Ultimately, the revival of the Egyptian Space Program depends entirely on a change in policies.
“Only 0.1 percent of our yearly national budget is allocated for research, and that includes all types of research, not just scientific. Clearly, this is ludicrous,” Yehia fumes before mentioning that the Israeli government sets aside literally 50 times that amount for its own research-based grants. “There’s a reason why India is now ranked among the world’s great space powers. There’s a reason why Iran has been able to successfully build its own rockets. Their programs are properly funded by their governments.”

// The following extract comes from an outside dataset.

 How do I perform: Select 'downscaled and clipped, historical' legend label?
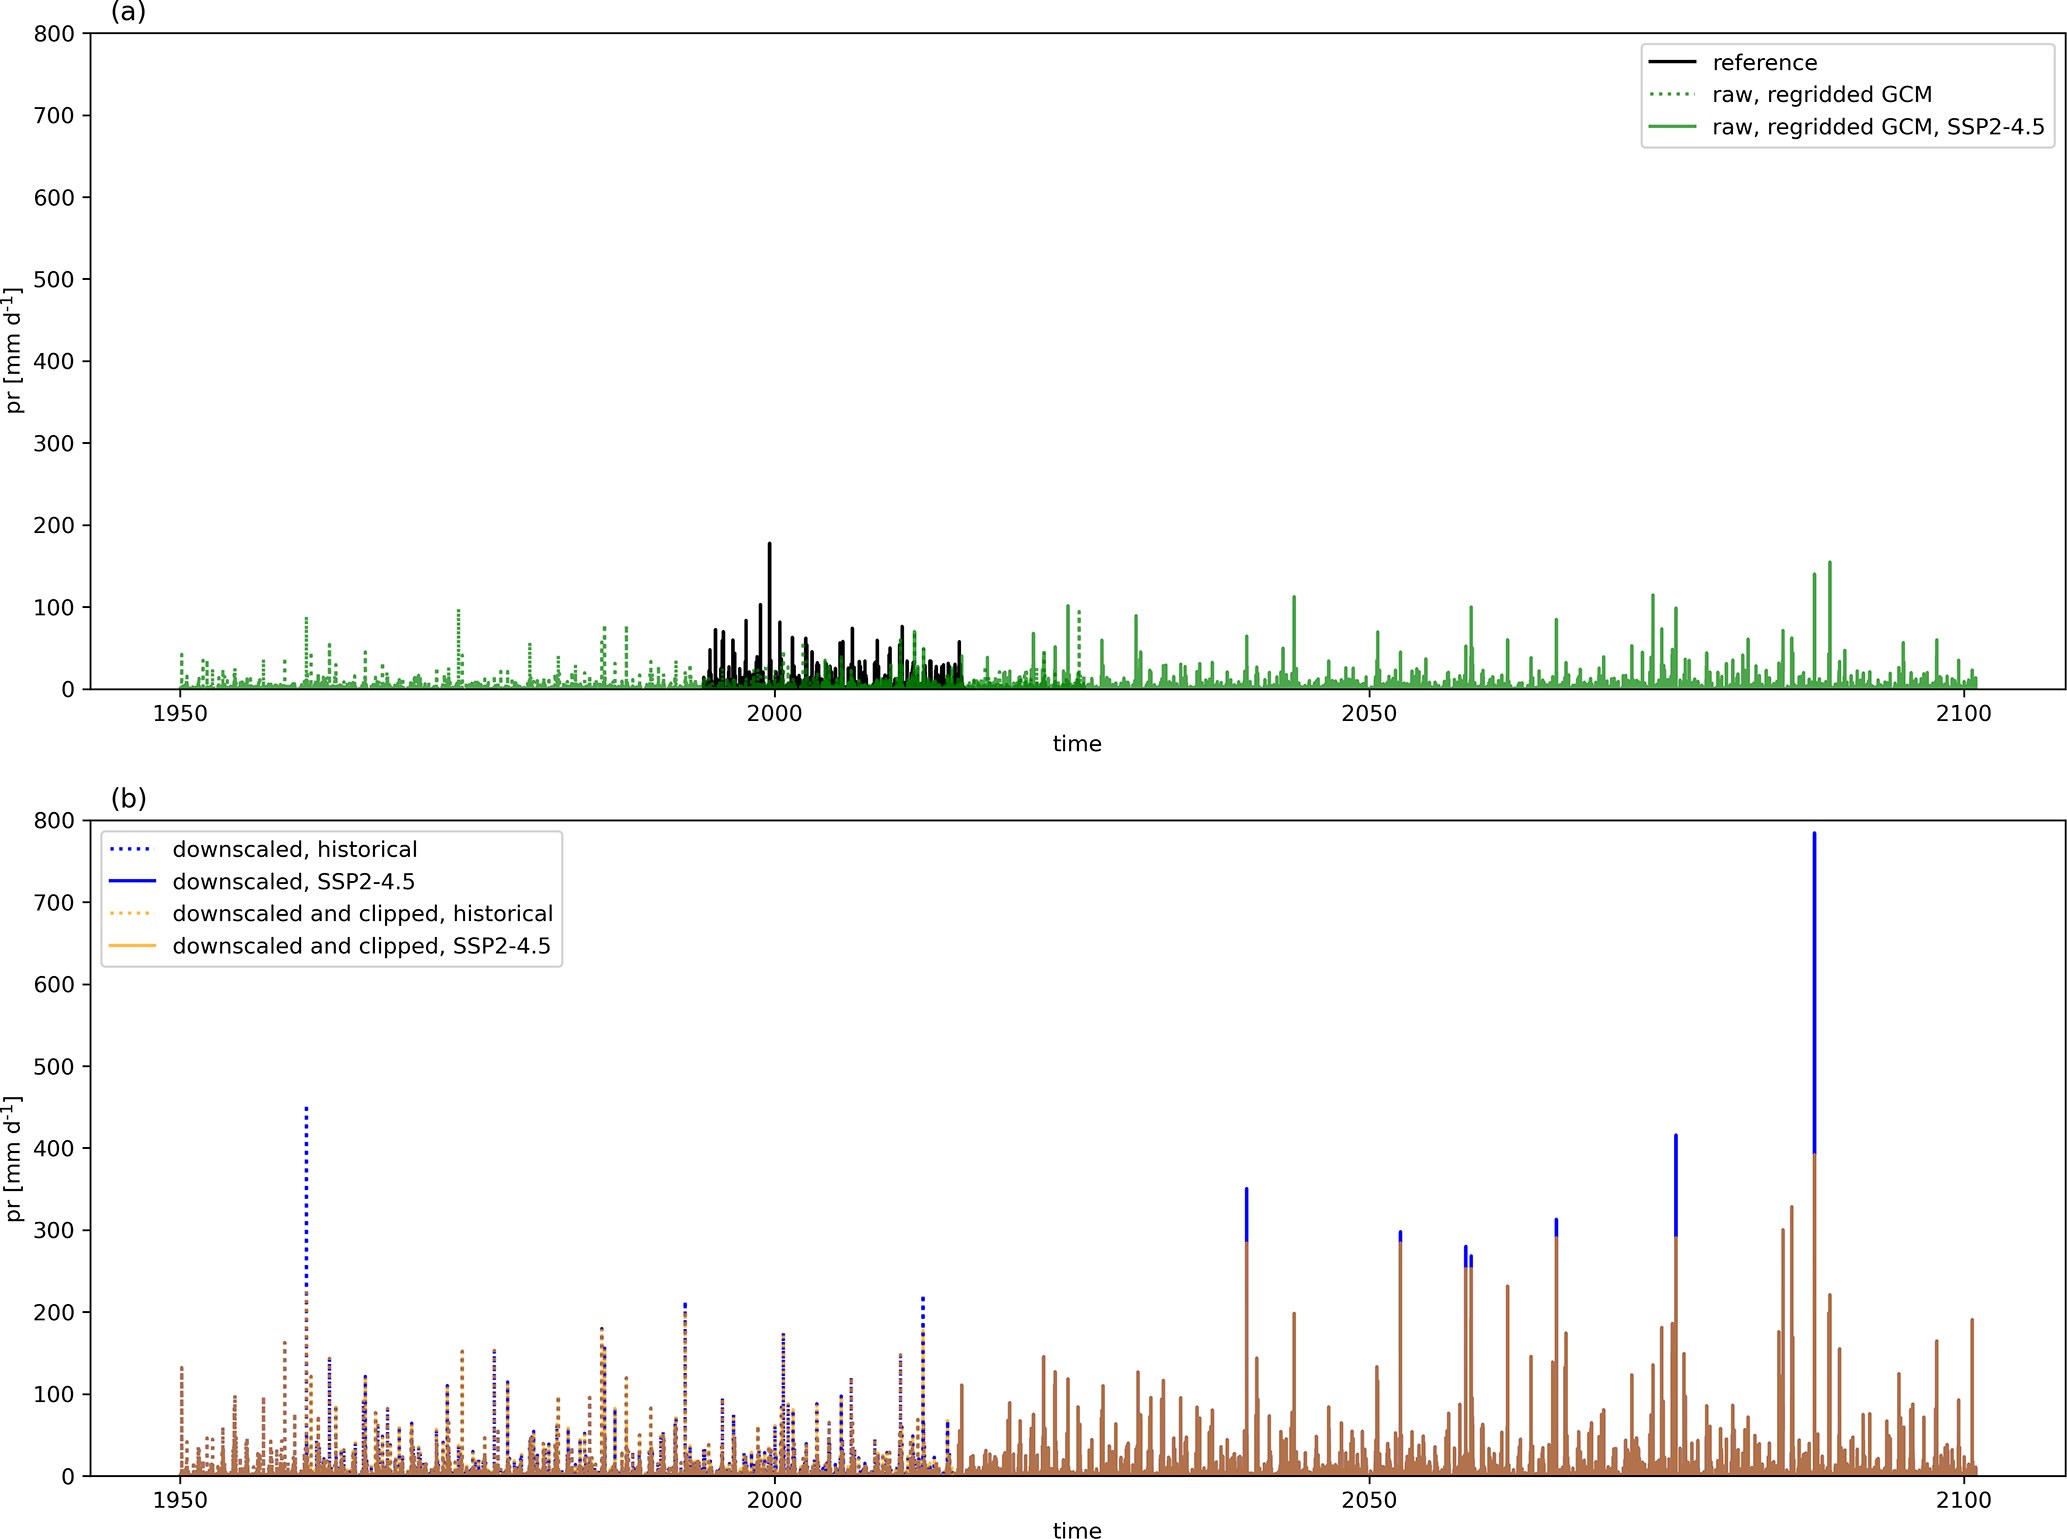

This deficiency isn’t likely to be addressed any time soon, though, as increased funding for scientific research is not one of the immediate demands of the ongoing revolution. “Before, the government would usually fail to deliver, but at least you could get them to agree to the idea of giving you money,” Yehia remembers. “Now, there isn’t even anyone to ask.”
Needless to say, Yehia is not optimistic the space program will ever fulfill the potential it once held. In the face of its many obstacles, keeping the space program alive is a battle he describes as “fighting windmills” ― an antiquated expression that, sadly, is more apt than it should be.